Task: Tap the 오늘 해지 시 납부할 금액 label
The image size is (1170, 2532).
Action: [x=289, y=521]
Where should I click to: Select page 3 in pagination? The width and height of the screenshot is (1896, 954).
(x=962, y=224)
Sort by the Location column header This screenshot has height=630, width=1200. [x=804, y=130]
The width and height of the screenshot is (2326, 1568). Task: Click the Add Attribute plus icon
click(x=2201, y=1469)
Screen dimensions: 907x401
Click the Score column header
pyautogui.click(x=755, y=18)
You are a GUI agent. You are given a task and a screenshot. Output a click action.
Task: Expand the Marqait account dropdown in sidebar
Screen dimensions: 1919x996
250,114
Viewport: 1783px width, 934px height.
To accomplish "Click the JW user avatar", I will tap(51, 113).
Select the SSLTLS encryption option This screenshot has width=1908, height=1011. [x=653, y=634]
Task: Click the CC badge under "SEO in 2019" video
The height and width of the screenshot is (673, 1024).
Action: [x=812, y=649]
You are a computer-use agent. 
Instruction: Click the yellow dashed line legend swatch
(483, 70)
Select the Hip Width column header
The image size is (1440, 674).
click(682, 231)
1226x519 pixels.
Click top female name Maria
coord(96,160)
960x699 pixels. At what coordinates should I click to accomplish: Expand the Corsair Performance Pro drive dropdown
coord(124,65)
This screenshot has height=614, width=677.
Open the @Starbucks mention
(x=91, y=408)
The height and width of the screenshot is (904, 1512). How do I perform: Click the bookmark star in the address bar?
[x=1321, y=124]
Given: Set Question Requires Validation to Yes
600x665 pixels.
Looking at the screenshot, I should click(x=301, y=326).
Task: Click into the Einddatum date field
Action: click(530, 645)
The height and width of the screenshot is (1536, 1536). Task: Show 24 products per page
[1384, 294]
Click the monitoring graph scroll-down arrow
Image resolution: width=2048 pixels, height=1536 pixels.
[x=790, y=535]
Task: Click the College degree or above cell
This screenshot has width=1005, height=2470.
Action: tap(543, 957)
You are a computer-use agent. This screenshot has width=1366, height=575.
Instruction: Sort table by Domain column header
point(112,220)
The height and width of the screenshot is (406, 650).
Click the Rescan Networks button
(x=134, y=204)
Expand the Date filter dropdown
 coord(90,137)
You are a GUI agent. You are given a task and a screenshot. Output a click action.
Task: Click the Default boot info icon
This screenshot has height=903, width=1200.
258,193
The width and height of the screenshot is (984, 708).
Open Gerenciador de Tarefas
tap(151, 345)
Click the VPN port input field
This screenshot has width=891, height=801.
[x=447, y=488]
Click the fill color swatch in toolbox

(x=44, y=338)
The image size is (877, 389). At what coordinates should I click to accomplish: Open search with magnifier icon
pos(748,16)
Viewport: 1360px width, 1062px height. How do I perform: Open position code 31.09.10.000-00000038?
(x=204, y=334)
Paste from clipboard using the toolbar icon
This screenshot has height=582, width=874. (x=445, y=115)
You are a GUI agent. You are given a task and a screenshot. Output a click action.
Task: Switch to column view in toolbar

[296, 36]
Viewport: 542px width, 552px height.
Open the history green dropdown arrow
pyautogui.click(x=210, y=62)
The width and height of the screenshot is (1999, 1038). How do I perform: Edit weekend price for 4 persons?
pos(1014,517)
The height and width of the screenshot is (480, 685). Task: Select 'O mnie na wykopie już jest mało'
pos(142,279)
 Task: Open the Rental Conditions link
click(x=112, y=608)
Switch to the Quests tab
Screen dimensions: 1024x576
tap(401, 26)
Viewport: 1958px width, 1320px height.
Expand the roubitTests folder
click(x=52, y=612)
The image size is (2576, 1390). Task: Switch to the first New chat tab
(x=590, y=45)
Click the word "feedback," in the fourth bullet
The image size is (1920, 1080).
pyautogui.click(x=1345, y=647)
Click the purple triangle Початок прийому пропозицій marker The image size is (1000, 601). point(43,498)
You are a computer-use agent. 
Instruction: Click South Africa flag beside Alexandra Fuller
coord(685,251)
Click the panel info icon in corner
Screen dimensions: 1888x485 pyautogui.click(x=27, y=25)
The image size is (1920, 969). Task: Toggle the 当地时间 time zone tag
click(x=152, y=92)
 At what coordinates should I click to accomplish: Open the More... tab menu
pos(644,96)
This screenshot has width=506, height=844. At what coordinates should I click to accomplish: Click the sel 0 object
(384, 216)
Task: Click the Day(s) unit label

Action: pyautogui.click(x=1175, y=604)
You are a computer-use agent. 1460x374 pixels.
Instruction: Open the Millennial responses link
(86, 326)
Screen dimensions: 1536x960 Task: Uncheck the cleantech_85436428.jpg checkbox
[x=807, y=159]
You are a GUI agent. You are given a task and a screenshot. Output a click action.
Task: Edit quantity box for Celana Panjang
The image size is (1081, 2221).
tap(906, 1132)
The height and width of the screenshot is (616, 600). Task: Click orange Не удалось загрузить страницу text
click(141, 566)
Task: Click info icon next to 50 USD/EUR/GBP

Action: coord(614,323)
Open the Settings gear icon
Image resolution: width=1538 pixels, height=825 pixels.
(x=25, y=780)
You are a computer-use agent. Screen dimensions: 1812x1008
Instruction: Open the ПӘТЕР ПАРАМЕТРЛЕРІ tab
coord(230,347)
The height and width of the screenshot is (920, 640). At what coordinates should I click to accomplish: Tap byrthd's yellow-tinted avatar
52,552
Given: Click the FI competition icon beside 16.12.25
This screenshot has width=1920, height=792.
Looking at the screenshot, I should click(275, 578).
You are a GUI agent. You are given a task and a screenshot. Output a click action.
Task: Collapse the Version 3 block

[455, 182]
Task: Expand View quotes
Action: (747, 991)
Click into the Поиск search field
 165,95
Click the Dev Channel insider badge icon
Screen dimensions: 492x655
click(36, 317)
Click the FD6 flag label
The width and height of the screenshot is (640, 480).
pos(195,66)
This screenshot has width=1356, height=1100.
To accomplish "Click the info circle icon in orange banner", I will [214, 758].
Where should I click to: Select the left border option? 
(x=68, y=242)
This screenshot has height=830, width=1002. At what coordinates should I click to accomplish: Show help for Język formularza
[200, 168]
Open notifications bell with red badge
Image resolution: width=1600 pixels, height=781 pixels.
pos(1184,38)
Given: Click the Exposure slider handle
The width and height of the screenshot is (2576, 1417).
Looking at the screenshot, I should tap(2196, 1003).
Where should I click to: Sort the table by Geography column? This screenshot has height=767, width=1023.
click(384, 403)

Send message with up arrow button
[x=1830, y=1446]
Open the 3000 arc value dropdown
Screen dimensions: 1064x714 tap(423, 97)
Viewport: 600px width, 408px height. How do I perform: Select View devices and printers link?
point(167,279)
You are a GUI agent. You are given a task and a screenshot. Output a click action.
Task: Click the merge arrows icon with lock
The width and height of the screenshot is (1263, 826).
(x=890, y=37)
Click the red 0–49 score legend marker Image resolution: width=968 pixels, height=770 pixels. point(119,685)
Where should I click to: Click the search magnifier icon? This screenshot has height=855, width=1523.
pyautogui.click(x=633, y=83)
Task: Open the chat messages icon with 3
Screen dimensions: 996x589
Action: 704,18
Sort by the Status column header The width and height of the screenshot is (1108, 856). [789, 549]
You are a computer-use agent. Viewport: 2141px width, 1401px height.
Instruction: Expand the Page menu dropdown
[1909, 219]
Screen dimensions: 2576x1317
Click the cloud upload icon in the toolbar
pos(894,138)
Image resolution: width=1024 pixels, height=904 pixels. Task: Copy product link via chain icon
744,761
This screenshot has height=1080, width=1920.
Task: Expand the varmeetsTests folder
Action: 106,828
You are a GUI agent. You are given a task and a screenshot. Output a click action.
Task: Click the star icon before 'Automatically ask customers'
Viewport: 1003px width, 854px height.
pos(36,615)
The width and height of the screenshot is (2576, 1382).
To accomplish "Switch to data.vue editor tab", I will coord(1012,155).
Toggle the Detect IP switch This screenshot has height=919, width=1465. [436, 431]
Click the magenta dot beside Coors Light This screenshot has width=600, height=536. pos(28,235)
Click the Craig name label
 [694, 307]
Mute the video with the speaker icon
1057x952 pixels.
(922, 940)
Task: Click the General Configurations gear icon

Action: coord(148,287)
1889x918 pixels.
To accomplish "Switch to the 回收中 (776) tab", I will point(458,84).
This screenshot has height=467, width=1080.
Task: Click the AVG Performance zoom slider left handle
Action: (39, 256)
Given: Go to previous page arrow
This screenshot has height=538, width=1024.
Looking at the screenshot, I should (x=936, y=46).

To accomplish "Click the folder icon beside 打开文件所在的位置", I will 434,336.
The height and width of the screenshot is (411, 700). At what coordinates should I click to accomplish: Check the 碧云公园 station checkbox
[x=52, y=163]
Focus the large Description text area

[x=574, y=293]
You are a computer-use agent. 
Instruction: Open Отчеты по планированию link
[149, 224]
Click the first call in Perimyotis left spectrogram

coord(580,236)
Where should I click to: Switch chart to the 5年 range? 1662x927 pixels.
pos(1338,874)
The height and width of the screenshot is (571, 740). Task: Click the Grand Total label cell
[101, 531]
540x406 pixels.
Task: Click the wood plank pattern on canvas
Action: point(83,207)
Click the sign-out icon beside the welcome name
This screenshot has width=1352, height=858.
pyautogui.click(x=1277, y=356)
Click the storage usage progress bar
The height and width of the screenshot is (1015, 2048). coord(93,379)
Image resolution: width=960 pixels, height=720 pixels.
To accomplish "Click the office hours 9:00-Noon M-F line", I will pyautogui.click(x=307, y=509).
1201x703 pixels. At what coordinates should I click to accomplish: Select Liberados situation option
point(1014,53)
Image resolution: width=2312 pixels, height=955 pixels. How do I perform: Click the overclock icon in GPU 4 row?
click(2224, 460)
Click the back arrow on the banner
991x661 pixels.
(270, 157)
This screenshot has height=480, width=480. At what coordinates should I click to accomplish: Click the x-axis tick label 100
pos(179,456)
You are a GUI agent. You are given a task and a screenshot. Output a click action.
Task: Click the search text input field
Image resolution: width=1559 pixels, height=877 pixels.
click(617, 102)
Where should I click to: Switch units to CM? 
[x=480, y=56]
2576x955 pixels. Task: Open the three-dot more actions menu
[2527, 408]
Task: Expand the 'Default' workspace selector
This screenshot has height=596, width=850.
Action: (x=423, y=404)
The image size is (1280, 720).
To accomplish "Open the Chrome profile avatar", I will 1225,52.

•••••

→ Task requirements:
Copy out the records from the line containing "Click the storage usage progress bar" through the line containing "point(1014,53)", both included, character for character.

→ Task response:
Click the storage usage progress bar
The height and width of the screenshot is (1015, 2048). coord(93,379)
Image resolution: width=960 pixels, height=720 pixels.
To accomplish "Click the office hours 9:00-Noon M-F line", I will pyautogui.click(x=307, y=509).
1201x703 pixels. At what coordinates should I click to accomplish: Select Liberados situation option
point(1014,53)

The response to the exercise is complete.